1. Introduction to Soil Dynamics and Geotechnical Earthquake Engineering. Elements of Technical Seismology. Structure of the Earth, tectonics of lithospheric plates, seismic faults.
2. Strong ground motion. Characteristics of seismic ground motion. Estimation of ground motion parameters.
3. Seismic hazard. Methods of assessment, general principles, and examples.
4. Seismic waves. Propagation of waves in one dimension. Applications of wave propagation in one dimension. Wave propagation in 2 and 3 dimensions. Rayleigh and Love surface waves.
5. Dynamic behaviour of soil element. Dynamic properties of soils. Measurement of dynamic properties in the field and in the laboratory. Shear strength of soils under dynamic loading.
6. Soil liquefaction. Historical examples of liquefaction. Fundamental principles. Assessment of the risk of liquefaction. Failures due to liquefaction and mitigation measures.

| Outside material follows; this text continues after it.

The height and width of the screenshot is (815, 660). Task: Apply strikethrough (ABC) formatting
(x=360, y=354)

7. Seismic response of a multilayered soil formation. Equivalent linear and non-linear numerical analysis. Numerical applications. Influence of local soil conditions on strong seismic ground shaking. Examples of seismic response. Earthquake and design spectrum.
8. Microzonation studies.
9. Newmark method. Seismic stability of slopes. Seismic stability of retaining walls.
10. Kinematic and inertial interaction of soil-structure.

Learning Outcomes

Upon successful completion of the course, the student will be able to:

• Identify and evaluate the key parameters of the ground and the earthquake that affect the propagation of seismic motion.

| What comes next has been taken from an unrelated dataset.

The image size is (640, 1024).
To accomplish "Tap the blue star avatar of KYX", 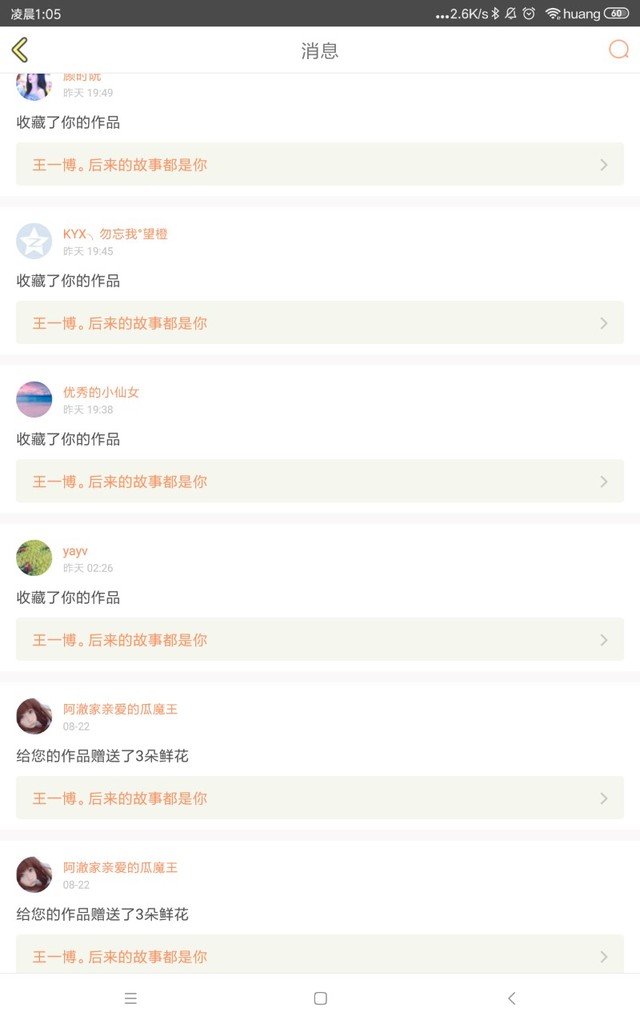I will pyautogui.click(x=34, y=241).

• Calculate the seismic response of surface soil deposits for a given motion time history on the bedrock.
• Assess the liquefaction potential of soil formations.
• Solve and interpret ground response problems under seismic excitation.
• Analyse the seismic stability of slopes and retaining walls, applying appropriate calculation methods and safety factors.
• Apply principles of soil dynamics and seismic engineering to practical geotechnical design problems.